Dataset excerpts =

----------

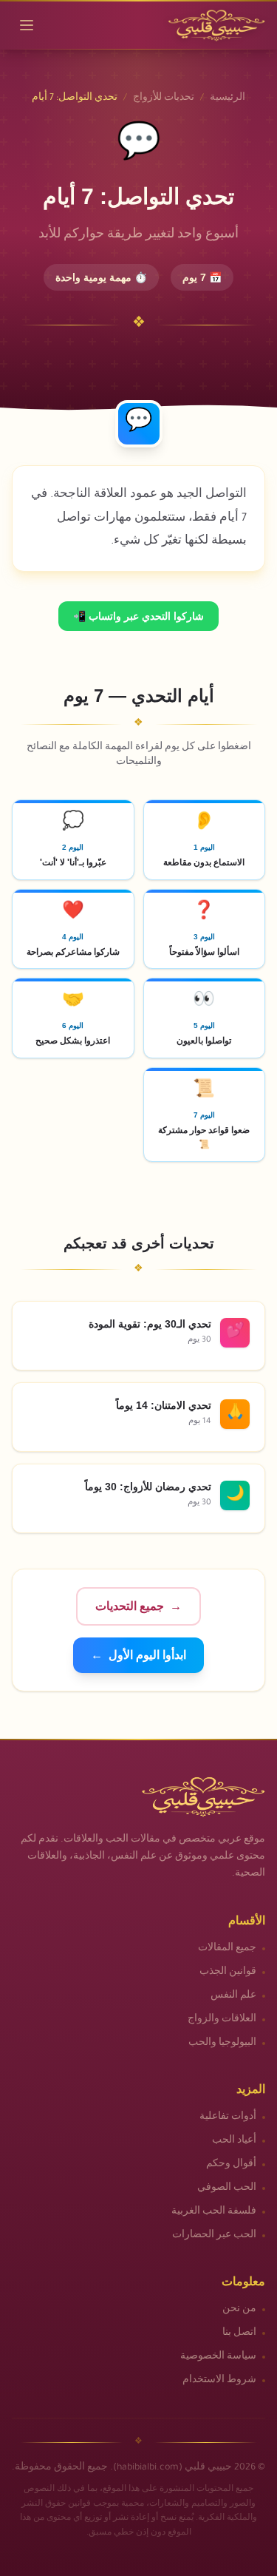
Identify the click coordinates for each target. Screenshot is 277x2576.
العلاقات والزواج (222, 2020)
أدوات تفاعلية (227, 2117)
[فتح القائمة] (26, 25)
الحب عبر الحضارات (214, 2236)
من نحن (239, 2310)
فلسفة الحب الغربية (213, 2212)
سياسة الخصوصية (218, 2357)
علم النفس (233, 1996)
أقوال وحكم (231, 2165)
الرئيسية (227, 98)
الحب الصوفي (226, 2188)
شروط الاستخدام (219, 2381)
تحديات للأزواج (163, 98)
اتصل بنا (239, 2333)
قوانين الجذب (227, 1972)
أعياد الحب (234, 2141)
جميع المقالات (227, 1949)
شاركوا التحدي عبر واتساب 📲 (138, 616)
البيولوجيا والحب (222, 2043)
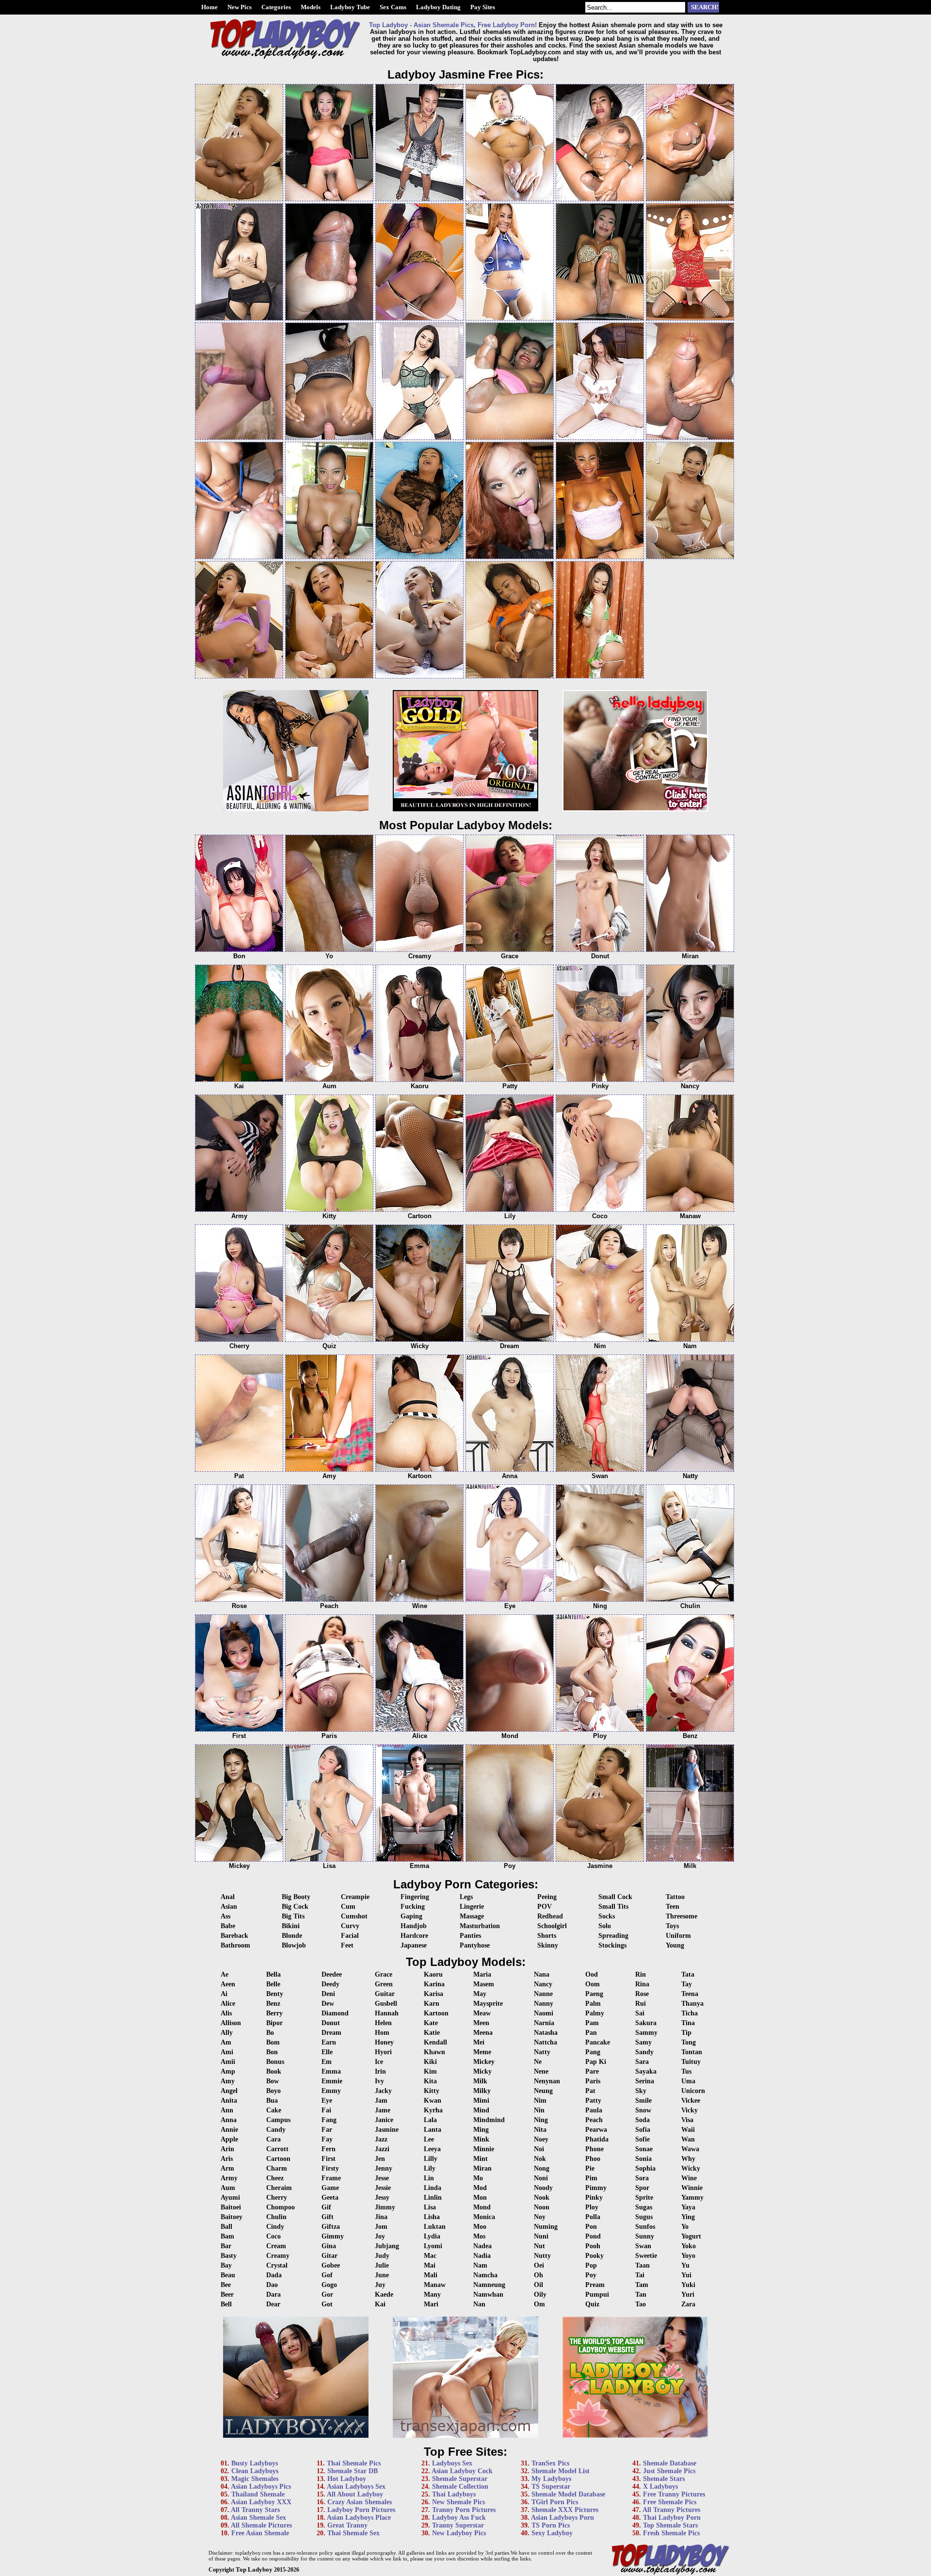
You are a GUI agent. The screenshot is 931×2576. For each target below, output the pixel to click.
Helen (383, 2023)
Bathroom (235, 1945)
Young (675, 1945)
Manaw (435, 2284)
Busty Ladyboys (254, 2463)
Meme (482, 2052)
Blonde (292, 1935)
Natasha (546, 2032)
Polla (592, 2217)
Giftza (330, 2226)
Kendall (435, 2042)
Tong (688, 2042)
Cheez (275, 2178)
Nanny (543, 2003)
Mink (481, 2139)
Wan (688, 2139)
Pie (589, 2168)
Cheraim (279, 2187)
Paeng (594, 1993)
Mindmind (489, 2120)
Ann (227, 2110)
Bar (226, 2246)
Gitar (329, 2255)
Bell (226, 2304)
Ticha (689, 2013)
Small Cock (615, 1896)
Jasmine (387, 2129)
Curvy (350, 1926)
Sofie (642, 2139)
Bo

----------

Work task = Output only a verbatim copy of the lines spanning from the line that contains "You are a GUI" to the end of the records above.

Result for this exercise =
You are a GUI agent. The screenshot is 931×2576. For each target below, output the pixel to click.
Helen (383, 2023)
Bathroom (235, 1945)
Young (675, 1945)
Manaw (435, 2284)
Busty Ladyboys (254, 2463)
Meme (482, 2052)
Blonde (292, 1935)
Natasha (546, 2032)
Polla (592, 2217)
Giftza (330, 2226)
Kendall (435, 2042)
Tong (688, 2042)
Cheez (275, 2178)
Nanny (543, 2003)
Mink (481, 2139)
Wan (688, 2139)
Pie (589, 2168)
Cheraim (279, 2187)
Paeng (594, 1993)
Mindmind (489, 2120)
Ann (227, 2110)
Bar (226, 2246)
Gitar (329, 2255)
Bell (226, 2304)
Ticha (689, 2013)
Small Cock (615, 1896)
Jasmine (387, 2129)
Curvy (350, 1926)
Sofie (642, 2139)
Bo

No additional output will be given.